Copy the entries below line for line, without any changes.

## begin

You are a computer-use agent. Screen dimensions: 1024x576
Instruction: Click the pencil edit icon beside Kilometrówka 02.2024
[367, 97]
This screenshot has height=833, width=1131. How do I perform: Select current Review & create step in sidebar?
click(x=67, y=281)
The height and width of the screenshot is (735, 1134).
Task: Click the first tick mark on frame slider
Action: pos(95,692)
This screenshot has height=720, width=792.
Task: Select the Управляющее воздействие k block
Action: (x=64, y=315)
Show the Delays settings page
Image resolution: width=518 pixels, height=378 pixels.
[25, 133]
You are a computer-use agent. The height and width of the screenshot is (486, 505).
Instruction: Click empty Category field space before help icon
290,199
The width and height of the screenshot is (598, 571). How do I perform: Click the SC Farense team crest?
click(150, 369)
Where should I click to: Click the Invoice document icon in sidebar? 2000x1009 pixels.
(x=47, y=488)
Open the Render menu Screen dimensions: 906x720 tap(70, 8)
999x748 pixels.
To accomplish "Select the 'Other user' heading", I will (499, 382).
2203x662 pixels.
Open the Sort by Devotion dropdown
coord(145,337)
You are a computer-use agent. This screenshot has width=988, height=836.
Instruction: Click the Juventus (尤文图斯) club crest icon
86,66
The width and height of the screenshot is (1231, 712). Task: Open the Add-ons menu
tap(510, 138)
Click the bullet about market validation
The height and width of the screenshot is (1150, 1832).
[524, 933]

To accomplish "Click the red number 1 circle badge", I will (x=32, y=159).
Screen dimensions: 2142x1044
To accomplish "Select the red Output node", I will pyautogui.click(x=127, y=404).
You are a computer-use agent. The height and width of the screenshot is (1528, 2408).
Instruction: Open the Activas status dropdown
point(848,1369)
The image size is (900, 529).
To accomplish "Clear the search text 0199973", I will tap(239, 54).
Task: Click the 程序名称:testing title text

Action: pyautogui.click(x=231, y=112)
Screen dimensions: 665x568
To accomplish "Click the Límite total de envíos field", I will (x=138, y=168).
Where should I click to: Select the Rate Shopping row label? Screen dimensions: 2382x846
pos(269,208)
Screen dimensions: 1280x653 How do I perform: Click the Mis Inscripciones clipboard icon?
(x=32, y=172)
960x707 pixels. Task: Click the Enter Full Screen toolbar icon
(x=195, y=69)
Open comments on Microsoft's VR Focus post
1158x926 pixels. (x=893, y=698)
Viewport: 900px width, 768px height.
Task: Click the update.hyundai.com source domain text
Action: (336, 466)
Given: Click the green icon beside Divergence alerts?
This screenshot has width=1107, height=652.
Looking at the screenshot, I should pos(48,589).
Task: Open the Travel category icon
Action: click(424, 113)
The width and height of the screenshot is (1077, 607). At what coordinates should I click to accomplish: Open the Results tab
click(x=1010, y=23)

## end

* [FULL SOLUTION]
You are a computer-use agent. Screen dimensions: 1024x576
Instruction: Click the pencil edit icon beside Kilometrówka 02.2024
[367, 97]
This screenshot has height=833, width=1131. How do I perform: Select current Review & create step in sidebar?
click(x=67, y=281)
The height and width of the screenshot is (735, 1134).
Task: Click the first tick mark on frame slider
Action: pos(95,692)
This screenshot has height=720, width=792.
Task: Select the Управляющее воздействие k block
Action: (x=64, y=315)
Show the Delays settings page
Image resolution: width=518 pixels, height=378 pixels.
[25, 133]
You are a computer-use agent. The height and width of the screenshot is (486, 505).
Instruction: Click empty Category field space before help icon
290,199
The width and height of the screenshot is (598, 571). How do I perform: Click the SC Farense team crest?
click(150, 369)
Where should I click to: Click the Invoice document icon in sidebar? 2000x1009 pixels.
(x=47, y=488)
Open the Render menu Screen dimensions: 906x720 tap(70, 8)
999x748 pixels.
To accomplish "Select the 'Other user' heading", I will (499, 382).
2203x662 pixels.
Open the Sort by Devotion dropdown
coord(145,337)
You are a computer-use agent. This screenshot has width=988, height=836.
Instruction: Click the Juventus (尤文图斯) club crest icon
86,66
The width and height of the screenshot is (1231, 712). Task: Open the Add-ons menu
tap(510, 138)
Click the bullet about market validation
The height and width of the screenshot is (1150, 1832).
[524, 933]

To accomplish "Click the red number 1 circle badge", I will (x=32, y=159).
Screen dimensions: 2142x1044
To accomplish "Select the red Output node", I will pyautogui.click(x=127, y=404).
You are a computer-use agent. The height and width of the screenshot is (1528, 2408).
Instruction: Open the Activas status dropdown
point(848,1369)
The image size is (900, 529).
To accomplish "Clear the search text 0199973", I will tap(239, 54).
Task: Click the 程序名称:testing title text

Action: pyautogui.click(x=231, y=112)
Screen dimensions: 665x568
To accomplish "Click the Límite total de envíos field", I will (x=138, y=168).
Where should I click to: Select the Rate Shopping row label? Screen dimensions: 2382x846
pos(269,208)
Screen dimensions: 1280x653 How do I perform: Click the Mis Inscripciones clipboard icon?
(x=32, y=172)
960x707 pixels. Task: Click the Enter Full Screen toolbar icon
(x=195, y=69)
Open comments on Microsoft's VR Focus post
1158x926 pixels. (x=893, y=698)
Viewport: 900px width, 768px height.
Task: Click the update.hyundai.com source domain text
Action: (336, 466)
Given: Click the green icon beside Divergence alerts?
This screenshot has width=1107, height=652.
Looking at the screenshot, I should pos(48,589).
Task: Open the Travel category icon
Action: click(424, 113)
The width and height of the screenshot is (1077, 607). At what coordinates should I click to accomplish: Open the Results tab
click(x=1010, y=23)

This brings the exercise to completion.